Bookcases, architectures of knowledge
Books tell the story of our evolution as homo sapiens and affirm the identity of those who live in the house. This is why bookcases are not only repositories of knowledge but they are cultural self-portraits, embracing and protecting the traces of our human journey. The story of life. Bookcases are panoramas of the world, architectures of knowledge. Not only that, for they can contain photos, objects, and travel souvenirs capable of connecting the outside world to our most intimate universe, and to the things we love the most. Every room with a bookcase is a curious labyrinth of knowledge, and each bookcase is like a musical composition with many possible variations.
Whether fixed or modular, essential or decorative, eccentric or linear, elegant or functional, bookcases enhance the domestic space by containing objects we have brought home from all corners of the world, resulting in minimal set-ups of personal narratives.

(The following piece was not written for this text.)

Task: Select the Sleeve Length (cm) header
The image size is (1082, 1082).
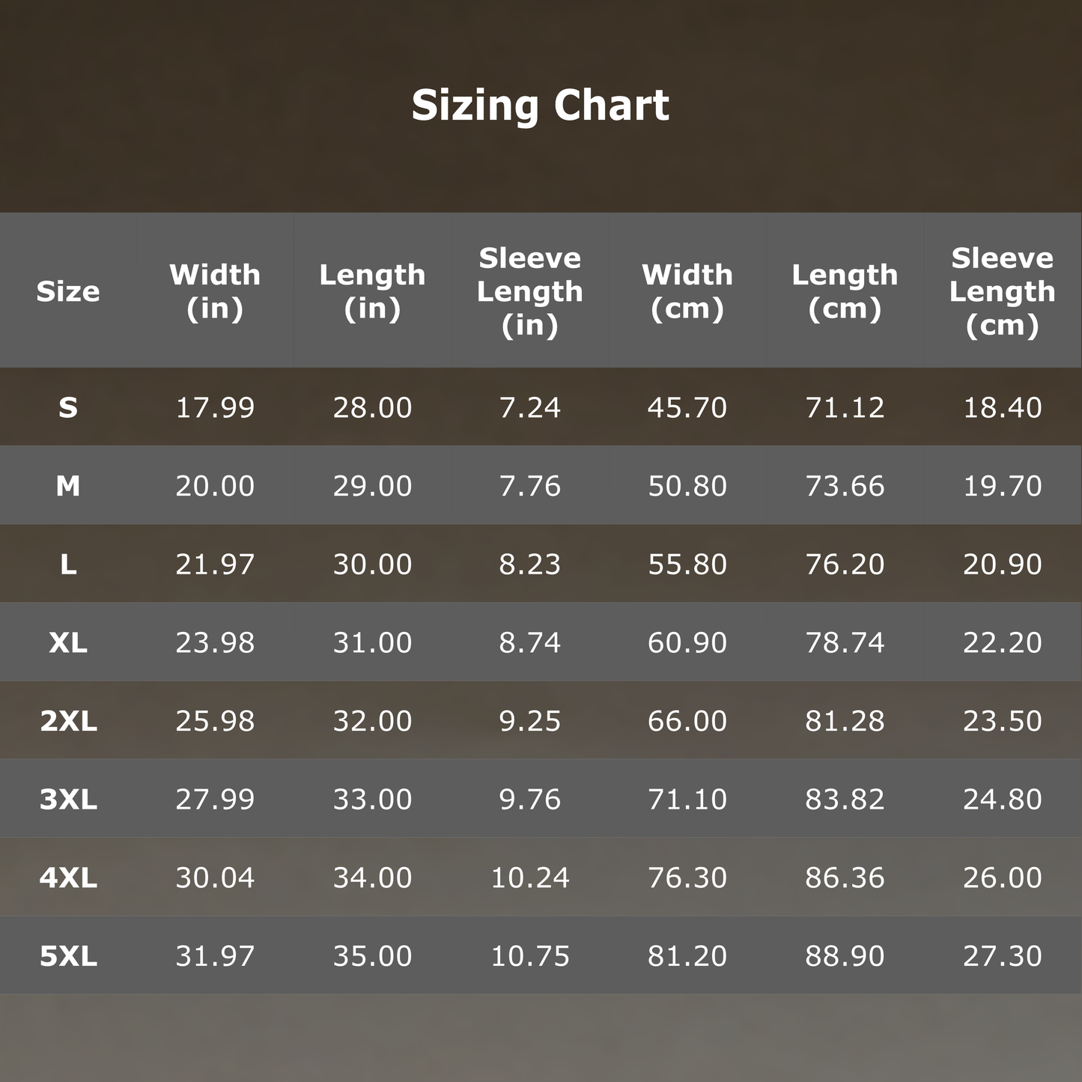Action: click(x=1002, y=291)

The Cantori Hong Kong, Albero, and Diadema bookcases are born with these functions in mind: all different in shape, with a unique design, and made with noble or innovative high-quality materials.
In the Hong Kong bookcase, designed by the Florentine architect Maurizio Manzoni, the geometric aspect prevails. This is a modular library that extends both in width and height — infinite in size but well defined by its sophisticated materials. Wood and aluminium actively collaborate to create a continuous modular structure, where a single module becomes a constituent cell merged into the totality of the whole, resulting in unique and customizable compositional solutions. Due to its characteristics, the Hong Kong bookshelf can both be placed against the wall, in the middle of the room or even as a dividing element between two rooms. The original design creates effects of light and darkness that enhance the aesthetic impact of the structural complex.
The Albero bookcase, designed by Daniel Rode, is composed by a strikingly organic supporting element, an hand-forged iron weave shaped into "branches" that supports tray-like shelves. More than one sculptural support can be placed side by side, thus creating a library with long continuous shelves surrounded by elegant branches. The shelves can be lacquered, even with personalised colours, decorated, or covered in econabuk.
With its asymmetrical design, the Diadema bookcase, designed by Castello Lagravinese Studio, is elegant and discreet, meant to display books and objects while retreating in the background. Its built-in iron structure is composed by three-millimiter thick metal shelves, and its unique asymmetrical design allows the combination of several elements, in order to build an evocative structure with different heights, ideal to furnish a wall from floor to ceiling. It is also perfect when placed in the centre of a room, or to divide spaces, since even its depth can be asymmetrically articulated.